I haven’t done it, but it seems to me like you could get a VPS somewhere in the cloud (DigitalOcean?) with a static IP and have it tunnel all Plex requests to your server. Maybe over a permanently-established VPN connection between them?
I’ve also heard of lots of people using Tunnel Broker to get ipv6 working at their homes when their ISPs don’t natively support IPv6. Maybe whatever protocols they employ would be helpful to you?
I wish I knew a little more about this so I could help further. Just throwing ideas out there.

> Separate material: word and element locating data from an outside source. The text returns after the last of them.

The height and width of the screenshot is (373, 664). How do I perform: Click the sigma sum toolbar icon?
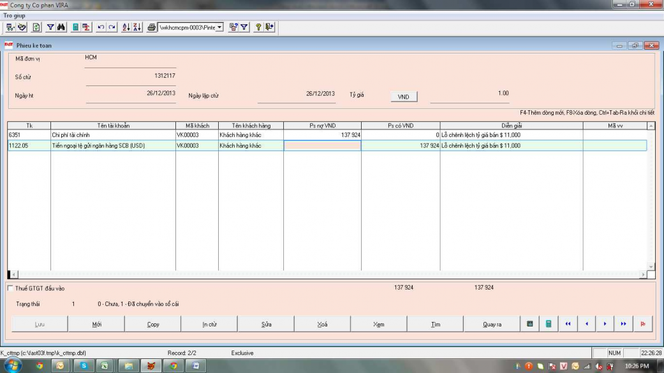pyautogui.click(x=85, y=27)
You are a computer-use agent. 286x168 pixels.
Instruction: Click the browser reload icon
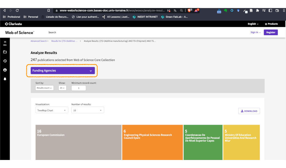click(x=17, y=11)
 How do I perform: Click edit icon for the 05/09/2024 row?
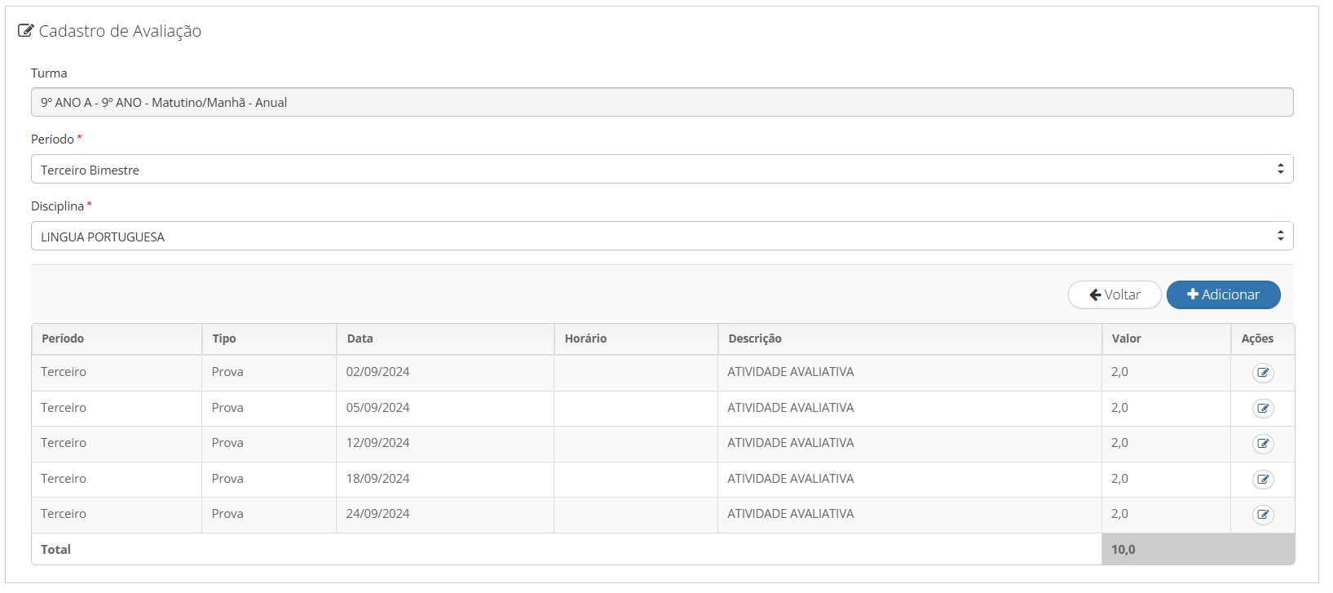[1263, 409]
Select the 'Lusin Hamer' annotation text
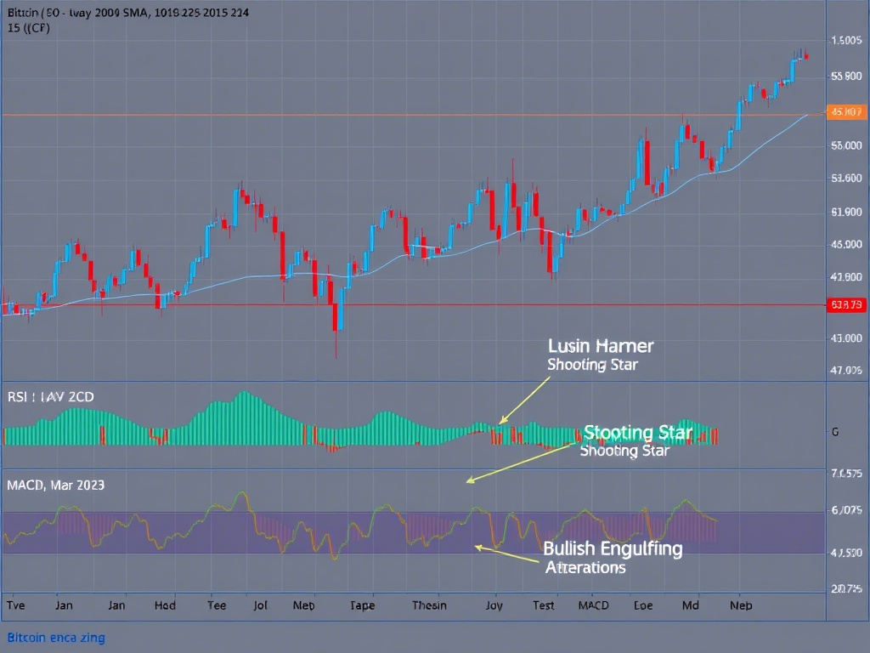This screenshot has width=870, height=653. click(601, 346)
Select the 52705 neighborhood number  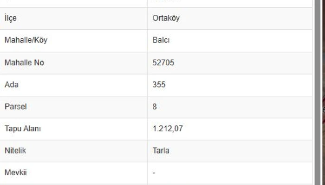163,62
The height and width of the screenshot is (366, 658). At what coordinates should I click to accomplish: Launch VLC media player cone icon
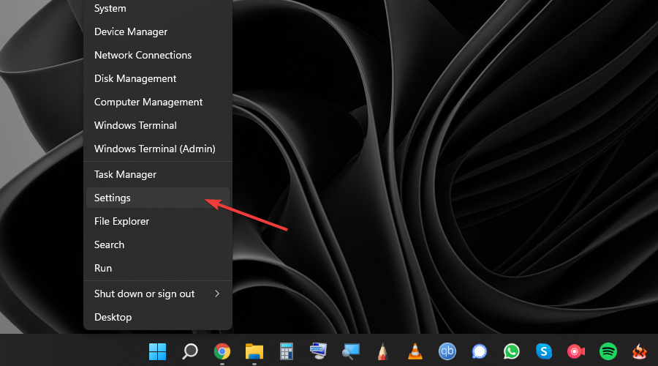pos(414,351)
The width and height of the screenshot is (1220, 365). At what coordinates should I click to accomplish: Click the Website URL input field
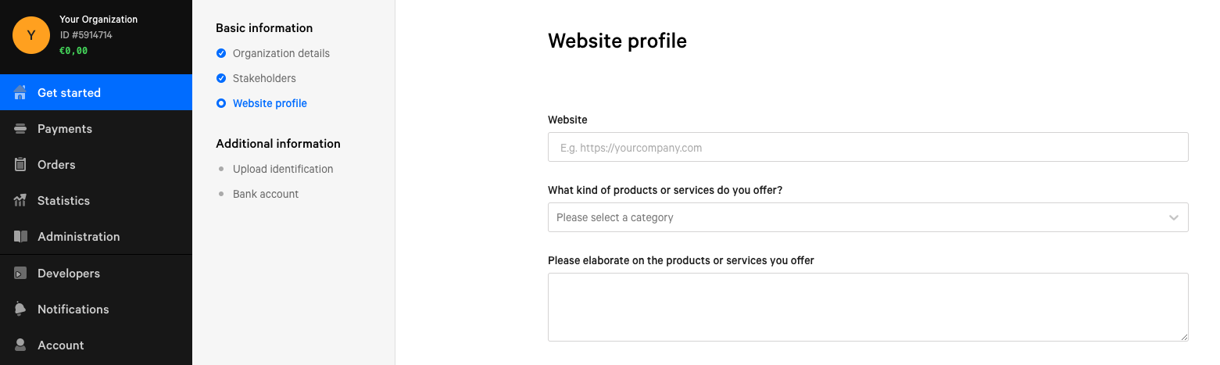pyautogui.click(x=868, y=147)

Cheers. I’ve done loads and loads of reading on this. I’m no expert by any means but the problem here is that Carrier-grade NAT usually prevents the ISP customers from using port forwarding, because the network address translation (NAT) is usually implemented by mapping ports of the NAT devices in the network to other ports in the external interface. This is done so the router will be able to map the responses to the correct device; in carrier-grade NAT networks, even though the router at the consumer end might be configured for port forwarding, the “master router” of the ISP, which runs the CGN, will block this port forwarding because the actual port would not be the port configured by the consumer. One way round this, the ONLY way in my case, is to pay for a public ipV4 address.